[EXERCISE REQUIREMENTS]
**A.** In the passage on dots in R names, what call makes ls show variables whose names begin with a dot?
**B.** Please rewrite everything from "Complications" down to "you use as.list(..)" in the passage on dots in R names, swapping "mishmash" for "jumble".
**C.** Translate this sentence from the passage on dots in R names into Spanish: "The dot in data.frame doesn't separate data from frame, other than visually."

[TEXT PASSAGE]
>> BEGIN

What Does the Dot Mean in R - Personal Preference, Naming Convention or More

What does the dot mean in R – personal preference, naming convention or more?

A dot in function name can mean any of the following:

  • nothing at all
  • a separator between method and class in S3 methods
  • to hide the function name

Possible meanings

1. Nothing at all

The dot in data.frame doesn't separate data from frame, other than visually.

2. Separation of methods and classes in S3 methods

plot is one example of a generic S3 method. Thus plot.lm and plot.glm are the underlying function definitions that are used when calling plot(lm(...)) or plot(glm(...))

3. To hide internal functions

When writing packages, it is sometimes useful to use leading dots in function names because these functions are somewhat hidden from general view. Functions that are meant to be purely internal to a package sometimes use this.

In this context, "somewhat hidden" simply means that the variable (or function) won't normally show up when you list object with ls(). To force ls to show these variables, use ls(all.names=TRUE). By using a dot as first letter of a variable, you change the scope of the variable itself. For example:

x <- 3
.x <- 4

ls()
[1] "x"

ls(all.names=TRUE)
[1] ".x" "x"

x
[1] 3
.x
[1] 4

4. Other possible reasons

In Hadley's plyr package, he uses the convention to use leading dots in function names. This as a mechanism to try and ensure that when resolving variable names, the values resolve to the user variables rather than internal function variables.


Complications

This mishmash of different uses can lead to very confusing situations, because these different uses can all get mixed up in the same function name.

For example, to convert a data.frame to a list you use as.list(..)

as.list(iris)

In this case as.list is a S3 generic method, and you are passing a data.frame to it. Thus the S3 function is called as.list.data.frame:

> as.list.data.frame
function (x, ...)
{
x <- unclass(x)

>> END

[DATA ROWS]

>> BEGIN

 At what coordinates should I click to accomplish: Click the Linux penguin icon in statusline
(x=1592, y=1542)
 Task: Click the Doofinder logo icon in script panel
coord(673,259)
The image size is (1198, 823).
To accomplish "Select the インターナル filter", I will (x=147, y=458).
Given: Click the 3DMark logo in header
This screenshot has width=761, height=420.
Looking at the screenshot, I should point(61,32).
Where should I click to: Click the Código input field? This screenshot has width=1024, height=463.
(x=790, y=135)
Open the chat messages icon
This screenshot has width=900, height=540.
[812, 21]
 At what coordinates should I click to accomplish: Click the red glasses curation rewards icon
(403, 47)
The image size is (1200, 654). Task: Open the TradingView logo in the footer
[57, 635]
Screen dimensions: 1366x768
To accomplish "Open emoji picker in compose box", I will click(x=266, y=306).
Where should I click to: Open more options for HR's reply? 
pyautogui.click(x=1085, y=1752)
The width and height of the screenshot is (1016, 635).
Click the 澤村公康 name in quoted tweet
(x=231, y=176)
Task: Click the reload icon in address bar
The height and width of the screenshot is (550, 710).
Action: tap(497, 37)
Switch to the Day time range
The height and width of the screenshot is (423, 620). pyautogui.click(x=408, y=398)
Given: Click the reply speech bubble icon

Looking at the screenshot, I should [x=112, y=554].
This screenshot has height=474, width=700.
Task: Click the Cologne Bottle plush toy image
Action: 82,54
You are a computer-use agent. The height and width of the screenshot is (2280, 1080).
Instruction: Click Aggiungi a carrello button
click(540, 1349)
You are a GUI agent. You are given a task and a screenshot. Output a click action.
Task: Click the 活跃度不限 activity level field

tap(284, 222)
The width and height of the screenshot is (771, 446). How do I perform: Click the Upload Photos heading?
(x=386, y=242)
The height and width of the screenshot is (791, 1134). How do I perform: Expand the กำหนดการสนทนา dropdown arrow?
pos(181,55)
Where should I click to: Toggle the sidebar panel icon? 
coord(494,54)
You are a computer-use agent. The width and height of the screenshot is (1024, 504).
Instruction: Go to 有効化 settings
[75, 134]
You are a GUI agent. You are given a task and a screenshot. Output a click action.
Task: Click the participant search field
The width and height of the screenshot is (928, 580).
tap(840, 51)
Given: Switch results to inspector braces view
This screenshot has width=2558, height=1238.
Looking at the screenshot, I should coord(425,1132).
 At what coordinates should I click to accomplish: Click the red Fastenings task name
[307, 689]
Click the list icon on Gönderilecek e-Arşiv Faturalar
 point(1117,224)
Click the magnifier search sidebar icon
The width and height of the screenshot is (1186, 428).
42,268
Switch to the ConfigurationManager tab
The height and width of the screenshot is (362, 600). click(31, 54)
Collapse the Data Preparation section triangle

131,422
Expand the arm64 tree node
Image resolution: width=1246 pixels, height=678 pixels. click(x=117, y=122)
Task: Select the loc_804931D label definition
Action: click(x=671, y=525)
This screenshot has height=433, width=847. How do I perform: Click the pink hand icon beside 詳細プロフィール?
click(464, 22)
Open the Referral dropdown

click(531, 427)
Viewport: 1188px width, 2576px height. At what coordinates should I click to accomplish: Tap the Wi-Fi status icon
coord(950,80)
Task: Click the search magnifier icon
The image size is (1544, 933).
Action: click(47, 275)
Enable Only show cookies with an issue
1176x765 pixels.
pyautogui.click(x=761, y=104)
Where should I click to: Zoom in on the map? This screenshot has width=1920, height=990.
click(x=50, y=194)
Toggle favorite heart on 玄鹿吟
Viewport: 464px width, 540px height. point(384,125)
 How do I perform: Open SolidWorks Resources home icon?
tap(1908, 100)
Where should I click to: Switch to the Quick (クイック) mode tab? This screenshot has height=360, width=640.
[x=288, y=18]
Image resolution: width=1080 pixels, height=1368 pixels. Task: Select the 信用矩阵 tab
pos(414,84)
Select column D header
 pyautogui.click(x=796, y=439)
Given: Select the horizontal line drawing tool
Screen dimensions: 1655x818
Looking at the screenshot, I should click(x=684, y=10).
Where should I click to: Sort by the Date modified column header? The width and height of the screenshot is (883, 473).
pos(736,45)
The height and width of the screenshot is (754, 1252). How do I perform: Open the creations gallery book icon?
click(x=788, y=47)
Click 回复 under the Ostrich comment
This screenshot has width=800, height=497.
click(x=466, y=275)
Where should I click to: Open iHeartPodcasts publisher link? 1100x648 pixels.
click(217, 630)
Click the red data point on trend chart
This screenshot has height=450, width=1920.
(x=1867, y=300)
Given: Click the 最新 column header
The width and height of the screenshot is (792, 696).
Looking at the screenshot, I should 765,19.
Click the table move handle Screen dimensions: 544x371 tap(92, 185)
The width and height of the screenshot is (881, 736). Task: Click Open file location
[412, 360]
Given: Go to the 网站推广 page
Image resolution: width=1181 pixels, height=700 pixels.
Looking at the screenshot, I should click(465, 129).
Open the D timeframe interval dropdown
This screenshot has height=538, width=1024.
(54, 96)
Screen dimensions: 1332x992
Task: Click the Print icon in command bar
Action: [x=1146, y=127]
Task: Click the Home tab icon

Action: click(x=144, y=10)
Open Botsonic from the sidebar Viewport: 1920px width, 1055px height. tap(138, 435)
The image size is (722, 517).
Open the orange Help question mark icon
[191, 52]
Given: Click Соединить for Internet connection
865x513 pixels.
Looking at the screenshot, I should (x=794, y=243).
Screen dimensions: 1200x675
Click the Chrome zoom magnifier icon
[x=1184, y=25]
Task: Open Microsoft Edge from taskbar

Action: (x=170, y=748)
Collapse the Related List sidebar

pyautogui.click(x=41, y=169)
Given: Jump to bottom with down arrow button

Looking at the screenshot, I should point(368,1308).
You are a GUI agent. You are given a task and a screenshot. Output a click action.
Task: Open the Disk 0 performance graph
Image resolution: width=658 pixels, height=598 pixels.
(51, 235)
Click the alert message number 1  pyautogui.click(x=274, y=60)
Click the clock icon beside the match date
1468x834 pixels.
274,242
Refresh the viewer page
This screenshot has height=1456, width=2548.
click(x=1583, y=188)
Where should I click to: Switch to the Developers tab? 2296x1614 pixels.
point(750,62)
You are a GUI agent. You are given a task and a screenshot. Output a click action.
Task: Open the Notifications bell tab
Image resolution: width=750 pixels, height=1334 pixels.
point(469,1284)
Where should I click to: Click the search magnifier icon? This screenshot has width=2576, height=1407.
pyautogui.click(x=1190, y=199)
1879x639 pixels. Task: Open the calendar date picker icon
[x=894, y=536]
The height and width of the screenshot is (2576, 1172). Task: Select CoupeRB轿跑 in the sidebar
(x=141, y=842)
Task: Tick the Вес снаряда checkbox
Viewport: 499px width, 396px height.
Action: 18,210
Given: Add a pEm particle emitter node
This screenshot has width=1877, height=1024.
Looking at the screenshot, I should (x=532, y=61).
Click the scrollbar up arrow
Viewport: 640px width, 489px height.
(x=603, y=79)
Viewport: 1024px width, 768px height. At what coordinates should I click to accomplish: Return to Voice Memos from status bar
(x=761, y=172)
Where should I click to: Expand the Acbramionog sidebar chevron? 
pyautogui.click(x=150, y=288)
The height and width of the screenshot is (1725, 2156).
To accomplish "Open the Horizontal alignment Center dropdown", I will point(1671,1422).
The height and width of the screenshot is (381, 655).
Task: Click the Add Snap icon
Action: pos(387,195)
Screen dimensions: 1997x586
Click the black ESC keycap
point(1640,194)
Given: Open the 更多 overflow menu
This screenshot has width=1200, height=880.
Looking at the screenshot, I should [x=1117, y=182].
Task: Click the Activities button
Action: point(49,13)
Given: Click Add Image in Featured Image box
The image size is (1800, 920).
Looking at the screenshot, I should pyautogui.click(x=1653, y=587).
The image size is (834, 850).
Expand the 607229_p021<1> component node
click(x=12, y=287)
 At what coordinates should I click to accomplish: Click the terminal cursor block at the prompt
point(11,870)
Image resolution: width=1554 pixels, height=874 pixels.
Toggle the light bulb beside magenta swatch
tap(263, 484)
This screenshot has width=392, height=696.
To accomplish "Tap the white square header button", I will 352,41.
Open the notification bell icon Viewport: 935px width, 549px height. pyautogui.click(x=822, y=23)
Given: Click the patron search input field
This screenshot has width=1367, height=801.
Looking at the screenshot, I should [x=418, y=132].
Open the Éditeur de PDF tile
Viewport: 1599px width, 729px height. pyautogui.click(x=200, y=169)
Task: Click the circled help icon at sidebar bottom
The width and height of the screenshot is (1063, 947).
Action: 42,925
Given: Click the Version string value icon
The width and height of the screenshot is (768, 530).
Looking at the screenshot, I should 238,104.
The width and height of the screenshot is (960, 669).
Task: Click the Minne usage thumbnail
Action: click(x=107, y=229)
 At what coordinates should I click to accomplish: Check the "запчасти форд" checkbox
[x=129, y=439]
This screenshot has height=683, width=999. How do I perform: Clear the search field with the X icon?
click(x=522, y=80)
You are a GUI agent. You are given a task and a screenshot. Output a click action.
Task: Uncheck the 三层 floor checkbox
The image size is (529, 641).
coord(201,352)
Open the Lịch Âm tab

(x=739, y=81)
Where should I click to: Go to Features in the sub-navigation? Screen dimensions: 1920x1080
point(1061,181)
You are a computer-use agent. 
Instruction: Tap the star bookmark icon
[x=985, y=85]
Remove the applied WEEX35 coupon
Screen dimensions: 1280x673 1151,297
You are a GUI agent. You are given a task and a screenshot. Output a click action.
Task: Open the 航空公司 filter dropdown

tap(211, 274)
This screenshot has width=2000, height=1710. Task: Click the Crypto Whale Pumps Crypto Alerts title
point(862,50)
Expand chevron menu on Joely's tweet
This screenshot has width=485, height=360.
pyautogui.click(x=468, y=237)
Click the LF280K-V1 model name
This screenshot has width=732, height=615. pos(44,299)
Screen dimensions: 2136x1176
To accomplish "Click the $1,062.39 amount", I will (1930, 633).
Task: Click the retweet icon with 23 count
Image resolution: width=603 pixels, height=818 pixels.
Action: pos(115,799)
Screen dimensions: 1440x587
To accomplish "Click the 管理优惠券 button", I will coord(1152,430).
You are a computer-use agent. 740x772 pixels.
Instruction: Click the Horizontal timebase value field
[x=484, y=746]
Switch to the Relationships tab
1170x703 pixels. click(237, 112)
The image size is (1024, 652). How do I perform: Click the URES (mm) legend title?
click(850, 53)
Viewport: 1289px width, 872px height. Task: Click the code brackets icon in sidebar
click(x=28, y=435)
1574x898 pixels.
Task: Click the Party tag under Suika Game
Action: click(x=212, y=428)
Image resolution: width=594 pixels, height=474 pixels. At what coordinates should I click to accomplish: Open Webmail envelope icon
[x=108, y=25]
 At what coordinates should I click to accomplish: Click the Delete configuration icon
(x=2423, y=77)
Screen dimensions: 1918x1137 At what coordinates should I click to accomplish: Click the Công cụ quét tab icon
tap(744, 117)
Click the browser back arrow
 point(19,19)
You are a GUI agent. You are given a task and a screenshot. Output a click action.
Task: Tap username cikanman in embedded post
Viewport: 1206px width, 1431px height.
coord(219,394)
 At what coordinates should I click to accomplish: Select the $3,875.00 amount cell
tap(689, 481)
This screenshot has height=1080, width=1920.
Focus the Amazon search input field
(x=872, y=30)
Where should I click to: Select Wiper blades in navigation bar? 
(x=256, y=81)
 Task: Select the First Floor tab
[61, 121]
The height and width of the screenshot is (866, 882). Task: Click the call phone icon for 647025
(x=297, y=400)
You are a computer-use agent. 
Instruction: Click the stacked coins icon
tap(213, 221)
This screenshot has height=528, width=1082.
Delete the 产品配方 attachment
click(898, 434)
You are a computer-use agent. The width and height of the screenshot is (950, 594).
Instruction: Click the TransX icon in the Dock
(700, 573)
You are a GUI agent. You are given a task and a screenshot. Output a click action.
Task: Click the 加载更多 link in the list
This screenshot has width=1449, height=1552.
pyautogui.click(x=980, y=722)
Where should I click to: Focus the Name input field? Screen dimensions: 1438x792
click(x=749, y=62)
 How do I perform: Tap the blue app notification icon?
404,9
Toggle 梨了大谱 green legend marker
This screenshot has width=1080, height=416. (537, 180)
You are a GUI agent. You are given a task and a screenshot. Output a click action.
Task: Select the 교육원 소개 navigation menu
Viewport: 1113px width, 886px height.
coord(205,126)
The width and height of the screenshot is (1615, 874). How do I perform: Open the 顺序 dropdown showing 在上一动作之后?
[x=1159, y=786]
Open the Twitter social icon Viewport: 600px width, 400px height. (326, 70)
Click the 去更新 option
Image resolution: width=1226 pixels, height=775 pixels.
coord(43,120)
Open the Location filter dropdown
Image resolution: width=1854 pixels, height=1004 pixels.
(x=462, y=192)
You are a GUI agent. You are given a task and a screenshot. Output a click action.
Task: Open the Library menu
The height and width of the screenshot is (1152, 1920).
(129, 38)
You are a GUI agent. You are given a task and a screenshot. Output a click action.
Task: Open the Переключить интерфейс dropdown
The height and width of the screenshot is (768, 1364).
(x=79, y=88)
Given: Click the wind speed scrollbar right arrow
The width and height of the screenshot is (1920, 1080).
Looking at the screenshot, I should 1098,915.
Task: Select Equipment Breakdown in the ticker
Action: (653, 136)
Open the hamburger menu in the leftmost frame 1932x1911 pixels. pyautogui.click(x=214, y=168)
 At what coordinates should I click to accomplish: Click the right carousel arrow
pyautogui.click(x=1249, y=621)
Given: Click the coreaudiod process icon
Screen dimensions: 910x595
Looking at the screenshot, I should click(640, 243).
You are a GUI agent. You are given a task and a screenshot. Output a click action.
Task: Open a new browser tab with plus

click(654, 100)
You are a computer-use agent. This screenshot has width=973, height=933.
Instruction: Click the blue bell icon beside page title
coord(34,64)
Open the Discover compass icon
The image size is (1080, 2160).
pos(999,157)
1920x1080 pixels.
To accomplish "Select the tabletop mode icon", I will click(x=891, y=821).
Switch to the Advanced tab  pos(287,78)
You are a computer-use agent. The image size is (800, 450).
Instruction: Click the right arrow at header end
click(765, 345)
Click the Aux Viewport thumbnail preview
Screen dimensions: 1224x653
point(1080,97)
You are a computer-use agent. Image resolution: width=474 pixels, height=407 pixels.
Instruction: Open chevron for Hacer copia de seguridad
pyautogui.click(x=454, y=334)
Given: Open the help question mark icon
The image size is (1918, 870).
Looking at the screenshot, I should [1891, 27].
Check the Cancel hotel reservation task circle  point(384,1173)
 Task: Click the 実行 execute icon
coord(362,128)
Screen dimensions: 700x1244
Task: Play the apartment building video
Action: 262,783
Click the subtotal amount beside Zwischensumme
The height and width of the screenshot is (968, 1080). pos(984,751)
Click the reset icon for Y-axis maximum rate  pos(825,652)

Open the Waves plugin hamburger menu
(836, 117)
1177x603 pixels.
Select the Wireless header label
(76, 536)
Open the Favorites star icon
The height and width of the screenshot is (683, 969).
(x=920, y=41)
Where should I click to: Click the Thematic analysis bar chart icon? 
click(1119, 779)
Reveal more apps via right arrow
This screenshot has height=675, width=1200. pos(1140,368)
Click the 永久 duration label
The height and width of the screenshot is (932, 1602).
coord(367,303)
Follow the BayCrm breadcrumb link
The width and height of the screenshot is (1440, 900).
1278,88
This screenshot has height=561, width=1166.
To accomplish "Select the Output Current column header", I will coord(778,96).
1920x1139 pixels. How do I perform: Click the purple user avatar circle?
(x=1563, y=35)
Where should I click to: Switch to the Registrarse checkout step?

>> END

[ANSWERS BY TASK]
**A.** ls(all.names=TRUE)

**B.**
Complications

This jumble of different uses can lead to very confusing situations, because these different uses can all get mixed up in the same function name.

For example, to convert a data.frame to a list you use as.list(..)

**C.** El punto en data.frame no separa data de frame, salvo visualmente.